Robinson Crusoe - Cap. 1: Capítulo 1 Pág. 11 / 241

Se tivesse pensado dirigir-me a Hull e voltar para casa de meus pais teria sido feliz, e o meu pai, a exemplo da parábola do Evangelho, teria sacrificado em minha honra a terceira cevada; porque tendo chegado ao seu conhecimento que o buque no qual eu ia embarcado naufragara na enseada de Yarmouth, tratou de, durante .imenso tempo, inquirir se eu perecera.

Mas o meu destino adverso arrastava-me com força implacável e, embora vezes sem conta a razão e o juízo me gritassem muito alto que era preciso tornar à morada paterna, não podia, mesmo assim, decidir-me a isso. Não sei que nome dar a isto, nem pretendo afirmar que seja um secreto desejo aquele que nos impele a ser o instrumento da nossa própria desgraça, mesmo quando esta se ache diante de nós e para ela nos dirijamos de olhos bem abertos. Mas, verdadeiramente, era necessário que estivesse predestinado a essa desgraça certa e inevitável para tomar um partido tão directamente contrário às minhas convicções e raciocínios, e a umas lições tão visíveis como as que tinha recebido na minha primeira tentativa.
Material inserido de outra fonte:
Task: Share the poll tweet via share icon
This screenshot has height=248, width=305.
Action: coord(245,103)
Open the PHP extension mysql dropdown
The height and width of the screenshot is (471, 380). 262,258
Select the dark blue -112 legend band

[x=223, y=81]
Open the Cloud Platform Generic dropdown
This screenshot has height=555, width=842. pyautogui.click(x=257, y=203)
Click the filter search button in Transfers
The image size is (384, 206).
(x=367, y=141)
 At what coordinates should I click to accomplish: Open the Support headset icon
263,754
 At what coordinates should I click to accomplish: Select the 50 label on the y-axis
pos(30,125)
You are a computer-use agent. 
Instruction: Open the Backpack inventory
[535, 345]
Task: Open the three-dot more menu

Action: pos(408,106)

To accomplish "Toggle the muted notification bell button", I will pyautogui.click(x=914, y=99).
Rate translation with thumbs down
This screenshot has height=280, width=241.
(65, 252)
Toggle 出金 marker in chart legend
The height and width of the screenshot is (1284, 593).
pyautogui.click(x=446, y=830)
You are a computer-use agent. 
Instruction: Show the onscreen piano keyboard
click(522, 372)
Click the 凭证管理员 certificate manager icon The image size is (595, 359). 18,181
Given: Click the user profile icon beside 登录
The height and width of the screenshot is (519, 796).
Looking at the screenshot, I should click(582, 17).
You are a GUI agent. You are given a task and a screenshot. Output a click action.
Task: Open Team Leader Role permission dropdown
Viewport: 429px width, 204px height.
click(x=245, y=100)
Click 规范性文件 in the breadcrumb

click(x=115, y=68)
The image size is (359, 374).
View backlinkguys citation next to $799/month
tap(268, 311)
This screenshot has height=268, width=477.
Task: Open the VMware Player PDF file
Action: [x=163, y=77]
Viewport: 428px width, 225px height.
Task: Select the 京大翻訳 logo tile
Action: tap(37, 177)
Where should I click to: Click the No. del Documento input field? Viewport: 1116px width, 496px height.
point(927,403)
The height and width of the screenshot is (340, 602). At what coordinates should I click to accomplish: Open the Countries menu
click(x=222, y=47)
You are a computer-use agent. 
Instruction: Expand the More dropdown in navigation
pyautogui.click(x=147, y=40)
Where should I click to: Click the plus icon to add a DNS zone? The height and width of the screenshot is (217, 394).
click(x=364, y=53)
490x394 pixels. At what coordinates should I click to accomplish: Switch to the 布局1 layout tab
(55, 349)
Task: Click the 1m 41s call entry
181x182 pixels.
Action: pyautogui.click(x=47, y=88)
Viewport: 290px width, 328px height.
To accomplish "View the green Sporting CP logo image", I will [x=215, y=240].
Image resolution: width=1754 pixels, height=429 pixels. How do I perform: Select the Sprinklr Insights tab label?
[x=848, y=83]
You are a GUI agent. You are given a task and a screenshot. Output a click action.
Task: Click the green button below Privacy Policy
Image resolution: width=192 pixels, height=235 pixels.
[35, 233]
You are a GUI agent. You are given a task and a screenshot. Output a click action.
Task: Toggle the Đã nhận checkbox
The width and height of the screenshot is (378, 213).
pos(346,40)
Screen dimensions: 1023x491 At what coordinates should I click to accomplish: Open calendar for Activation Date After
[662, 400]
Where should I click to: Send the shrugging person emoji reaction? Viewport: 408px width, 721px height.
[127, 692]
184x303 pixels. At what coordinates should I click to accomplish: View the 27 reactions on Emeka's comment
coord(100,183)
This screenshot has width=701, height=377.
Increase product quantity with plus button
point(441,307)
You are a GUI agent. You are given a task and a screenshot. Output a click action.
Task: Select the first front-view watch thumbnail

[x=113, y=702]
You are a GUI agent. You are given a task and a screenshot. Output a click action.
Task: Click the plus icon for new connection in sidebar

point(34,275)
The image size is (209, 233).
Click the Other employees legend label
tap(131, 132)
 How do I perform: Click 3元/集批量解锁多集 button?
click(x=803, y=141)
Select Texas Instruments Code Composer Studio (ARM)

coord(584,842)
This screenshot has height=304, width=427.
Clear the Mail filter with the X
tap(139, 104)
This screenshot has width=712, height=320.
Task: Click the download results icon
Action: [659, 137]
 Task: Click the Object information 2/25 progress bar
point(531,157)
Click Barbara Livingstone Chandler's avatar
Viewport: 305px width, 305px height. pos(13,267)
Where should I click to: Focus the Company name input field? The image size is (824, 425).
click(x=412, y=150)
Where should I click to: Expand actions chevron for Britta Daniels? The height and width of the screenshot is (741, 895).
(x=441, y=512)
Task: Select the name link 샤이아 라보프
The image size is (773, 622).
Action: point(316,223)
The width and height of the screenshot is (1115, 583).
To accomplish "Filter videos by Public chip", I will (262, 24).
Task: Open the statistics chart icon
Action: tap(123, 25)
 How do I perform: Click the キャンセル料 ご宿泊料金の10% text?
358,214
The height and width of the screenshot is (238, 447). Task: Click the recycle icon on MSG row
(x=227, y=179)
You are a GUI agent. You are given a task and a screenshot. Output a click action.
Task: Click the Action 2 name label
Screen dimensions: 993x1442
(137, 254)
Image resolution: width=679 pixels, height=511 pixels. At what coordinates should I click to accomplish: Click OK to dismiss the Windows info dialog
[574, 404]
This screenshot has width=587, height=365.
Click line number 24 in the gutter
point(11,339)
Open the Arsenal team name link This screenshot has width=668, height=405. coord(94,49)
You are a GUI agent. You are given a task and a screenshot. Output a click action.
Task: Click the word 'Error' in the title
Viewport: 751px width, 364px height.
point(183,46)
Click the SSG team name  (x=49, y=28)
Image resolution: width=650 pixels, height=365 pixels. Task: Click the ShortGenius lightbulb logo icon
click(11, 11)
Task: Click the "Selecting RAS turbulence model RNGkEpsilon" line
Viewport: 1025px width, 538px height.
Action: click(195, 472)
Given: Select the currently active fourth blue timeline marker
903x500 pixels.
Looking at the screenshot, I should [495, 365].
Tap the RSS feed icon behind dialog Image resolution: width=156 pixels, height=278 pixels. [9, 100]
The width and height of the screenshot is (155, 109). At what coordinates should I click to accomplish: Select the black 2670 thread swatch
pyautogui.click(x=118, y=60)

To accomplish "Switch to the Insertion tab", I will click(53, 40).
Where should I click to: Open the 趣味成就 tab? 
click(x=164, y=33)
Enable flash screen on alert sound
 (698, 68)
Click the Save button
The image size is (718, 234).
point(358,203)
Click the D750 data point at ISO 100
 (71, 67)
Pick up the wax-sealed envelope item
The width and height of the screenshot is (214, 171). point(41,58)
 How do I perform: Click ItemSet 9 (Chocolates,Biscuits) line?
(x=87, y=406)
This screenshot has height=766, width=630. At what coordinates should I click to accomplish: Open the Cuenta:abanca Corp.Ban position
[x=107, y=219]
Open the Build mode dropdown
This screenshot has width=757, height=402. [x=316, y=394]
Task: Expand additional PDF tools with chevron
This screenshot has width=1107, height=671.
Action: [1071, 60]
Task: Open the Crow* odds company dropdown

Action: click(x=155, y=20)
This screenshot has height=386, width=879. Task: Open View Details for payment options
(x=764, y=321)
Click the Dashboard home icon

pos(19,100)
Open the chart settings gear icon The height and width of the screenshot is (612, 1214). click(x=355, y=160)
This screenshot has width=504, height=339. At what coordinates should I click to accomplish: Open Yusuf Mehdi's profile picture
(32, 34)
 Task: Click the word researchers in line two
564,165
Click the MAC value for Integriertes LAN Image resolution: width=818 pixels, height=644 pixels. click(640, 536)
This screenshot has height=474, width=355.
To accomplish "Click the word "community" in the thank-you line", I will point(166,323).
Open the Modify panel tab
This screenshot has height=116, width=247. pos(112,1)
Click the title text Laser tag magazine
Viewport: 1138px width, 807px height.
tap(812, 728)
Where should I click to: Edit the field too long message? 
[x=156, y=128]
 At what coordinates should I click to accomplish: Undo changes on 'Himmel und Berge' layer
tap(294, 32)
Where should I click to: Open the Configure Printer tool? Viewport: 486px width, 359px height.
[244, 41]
O amigo que antes contribuíra para me dar ânimo, e que era filho do comandante, encontrava-se então muito mais desanimado do que eu. A primeira vez em que, depois, me falou estávamos em Yarmouth, e tal só ocorreu passados dois ou três dias, por nos acharmos hospedados em bairros diferentes. Apercebi-me de que as suas ideias haviam sofrido uma alteração notável e, movendo a cabeça com ar triste e melancólico, informou-se da minha saúde e disse ao pai quem eu era, e como havia empreendido aquela viagem sozinho, à maneira de ensaio para empresas mais importantes. O pai voltou-se então para mim numa entoação ao mesmo tempo grave e carinhosa:

- Jovem - disse-me -, não deve tornar a embarcar; tem de encarar o que se passou como um sinal seguro e visível de que não está destinado a seguir uma carreira marítima. Trate de entender bem que, se não voltar para casa, só encontrará em toda a parte onde for pesares e desgraças, até se cumprirem em si à letra os prognósticos do seu pai.

Mal lhe respondi, separando-nos logo de seguida. Nunca mais o tornei a ver, nem soube que caminho seguiu.